__Dataset entries__
=====

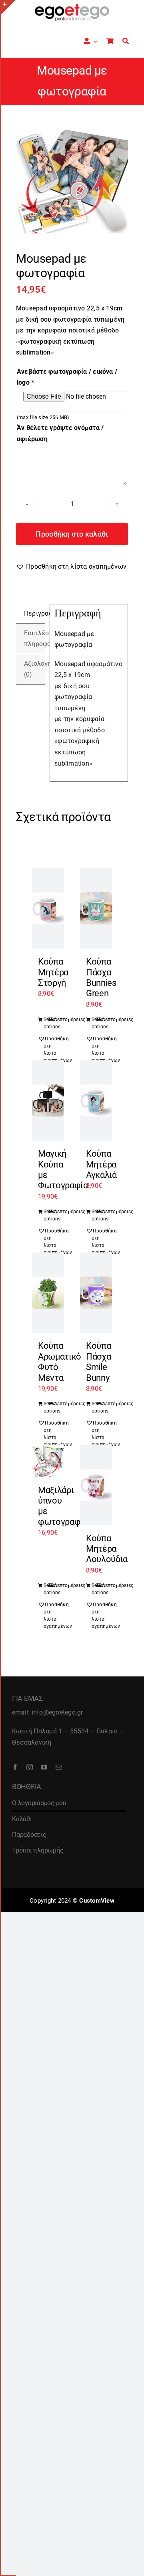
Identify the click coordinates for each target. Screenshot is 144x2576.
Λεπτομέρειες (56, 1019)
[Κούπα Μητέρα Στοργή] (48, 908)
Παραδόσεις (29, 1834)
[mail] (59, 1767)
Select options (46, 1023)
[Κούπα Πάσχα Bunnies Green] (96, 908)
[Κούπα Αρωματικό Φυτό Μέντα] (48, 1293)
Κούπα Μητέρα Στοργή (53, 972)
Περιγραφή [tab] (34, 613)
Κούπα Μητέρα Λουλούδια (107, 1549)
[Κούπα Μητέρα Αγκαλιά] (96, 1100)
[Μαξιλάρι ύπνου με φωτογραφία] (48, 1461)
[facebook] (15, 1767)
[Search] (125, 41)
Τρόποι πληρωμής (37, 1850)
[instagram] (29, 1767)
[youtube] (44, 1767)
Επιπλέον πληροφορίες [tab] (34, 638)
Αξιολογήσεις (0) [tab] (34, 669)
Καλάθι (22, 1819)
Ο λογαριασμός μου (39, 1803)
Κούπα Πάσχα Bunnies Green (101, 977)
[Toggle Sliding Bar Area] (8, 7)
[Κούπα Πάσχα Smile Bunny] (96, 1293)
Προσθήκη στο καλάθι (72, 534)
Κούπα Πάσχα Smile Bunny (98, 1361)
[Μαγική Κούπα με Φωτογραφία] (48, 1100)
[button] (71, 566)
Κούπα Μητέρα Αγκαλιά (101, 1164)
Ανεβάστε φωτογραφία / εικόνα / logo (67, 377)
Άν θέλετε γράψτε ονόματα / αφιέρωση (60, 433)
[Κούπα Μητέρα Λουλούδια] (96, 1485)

=====

__Task to carry out__
Exactly as written, return each line above and leave the pictures behind.

__Response box__
Identify the click coordinates for each target. Screenshot is 144x2576.
Λεπτομέρειες (56, 1019)
[Κούπα Μητέρα Στοργή] (48, 908)
Παραδόσεις (29, 1834)
[mail] (59, 1767)
Select options (46, 1023)
[Κούπα Πάσχα Bunnies Green] (96, 908)
[Κούπα Αρωματικό Φυτό Μέντα] (48, 1293)
Κούπα Μητέρα Στοργή (53, 972)
Περιγραφή [tab] (34, 613)
Κούπα Μητέρα Λουλούδια (107, 1549)
[Κούπα Μητέρα Αγκαλιά] (96, 1100)
[Μαξιλάρι ύπνου με φωτογραφία] (48, 1461)
[facebook] (15, 1767)
[Search] (125, 41)
Τρόποι πληρωμής (37, 1850)
[instagram] (29, 1767)
[youtube] (44, 1767)
Επιπλέον πληροφορίες [tab] (34, 638)
Αξιολογήσεις (0) [tab] (34, 669)
Καλάθι (22, 1819)
Ο λογαριασμός μου (39, 1803)
Κούπα Πάσχα Bunnies Green (101, 977)
[Toggle Sliding Bar Area] (8, 7)
[Κούπα Πάσχα Smile Bunny] (96, 1293)
Προσθήκη στο καλάθι (72, 534)
Κούπα Πάσχα Smile Bunny (98, 1361)
[Μαγική Κούπα με Φωτογραφία] (48, 1100)
[button] (71, 566)
Κούπα Μητέρα Αγκαλιά (101, 1164)
Ανεβάστε φωτογραφία / εικόνα / logo (67, 377)
Άν θέλετε γράψτε ονόματα / αφιέρωση (60, 433)
[Κούπα Μητέρα Λουλούδια] (96, 1485)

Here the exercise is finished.